Climate change isn't waiting around for us to acknowledge its existence. Instead, climate change — and the ways we're contributing to it — is making the earth hotter and dryer, which is making certain natural occurrences like droughts even worse than they otherwise would be. A recent example? Wildfires are worsening in the American West, and we need to acknowledge that human action has contributed to this. The longer we throw our hands up and exclaim, "It's not our fault! It's Mother Nature!" the harder it will be for us to reduce our impact with green efforts or alternative energy.
Sadly, this isn't the first year that wildfires have gotten worse because of the changing climate. In 2012, flames engulfed a Colorado snowfield in December. Last year, a wildfire wreaked havoc on Yosemite National Park, propelled by a "self-generated micro-climate" which made it more intense and less predictable. If you aren't immediately afraid of those words, then maybe you should just hear from some of the people who are out there fighting these insane fires. Jason Shanley, a Cal Fire spokesman, has been fighting the still-smoldering fire named Rocky (They named the fire! 'Cause it's that bad!), which has eaten up 70,000 acres near Napa, California. He told The Guardian:
This fire wants to do whatever it wants. It’s defying all odds. Thirty-year, 40-year veterans have never seen this before.
This is the real problem with denying that humans are contributing to climate change: People don't really know what they're brushing off, and then it's coming back to bite them in the butt later on. By this, I mean that scientists are telling us that climate change is a serious problem, but many people are choosing to say to them, "Thanks, but no thanks." Then, some of those same people want to chastise politicians who allocate more money for climate change preparedness or alternative energy, or they vote for candidates who actively deny that climate change is a problem. But then, when wildfires that are worsened by climate change (which results in longer droughts, a hotter climate, etc.) eat 100,000 acres of land, these people are shocked that firefighters don't have the resources or the manpower to deal with the problem. *Lies facedown on desk.*
In 2014, a poll by the Pew Research Center and the American Association for the Advancement of Science found that 87 percent of scientists said that human activity is driving the trend of global warming. More importantly, the poll found that 77 percent of scientists said that climate change is a very serious problem. In contrast, a 2014 Gallup poll found that only 36 percent of Americans believed that global warming would pose a serious threat in their lifetime. Of those who believed it would pose a threat, 51 percent believed it will pose a serious threat to their way of life.
I hate to be blunt, but are more than 100 wildfires burning across more than 1.1 million acres not affecting someone's way of life? The potential impact of believing in climate change and that humans have contributed to it, and then changing our actions accordingly, can go two ways.
In the first, many people believe that we are contributing to global warming, so we favor policies that cost us more money so that we can reduce our impact on the earth and preserve it for future generations. In this case, we would probably set aside more money for natural disaster preparedness, and we would shape state-level environmental agencies around climate change predictions models. If people aren't contributing, what is the loss here? Money, sure.

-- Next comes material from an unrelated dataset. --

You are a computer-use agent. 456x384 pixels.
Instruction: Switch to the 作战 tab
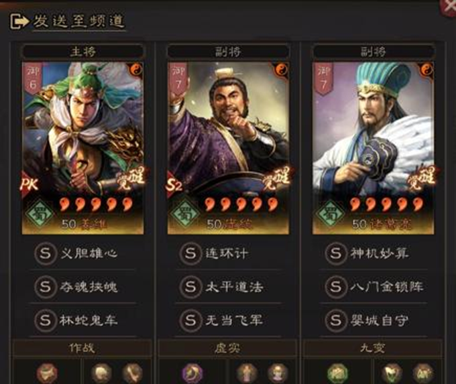pos(82,348)
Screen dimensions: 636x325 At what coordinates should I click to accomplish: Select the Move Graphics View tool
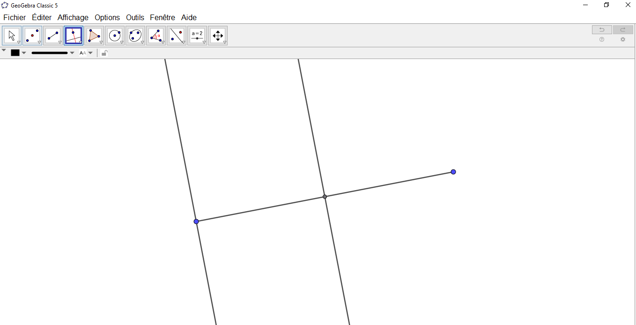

But in the end, what else are we losing other than money when we've gained ingenuity and have improved our relationship with the planet?

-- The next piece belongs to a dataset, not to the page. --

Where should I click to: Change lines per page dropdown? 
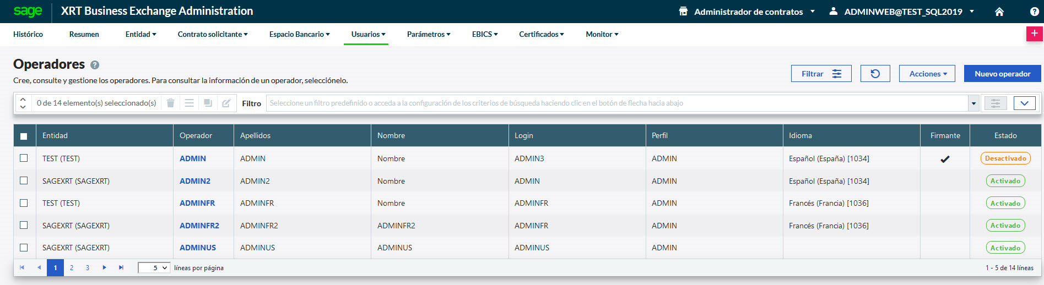click(x=154, y=268)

In the second scenario, people choose not to believe that they are contributing to global warming. In this case, they don't see the point of providing more money for alternative energy research or in instituting emissions caps, and they're fine with dubbing disasters like these wildfires sad things that are out of their control. If the scientific consensus on climate change is right, though, that denial becomes a little more ominous. Three firefighters died just this past Wednesday because nobody was prepared for the scale of a fire in central Washington. If we begin to take climate change and our hand in global warming more seriously, then we can better prepare for (and maybe even prevent) disasters like these fires out West.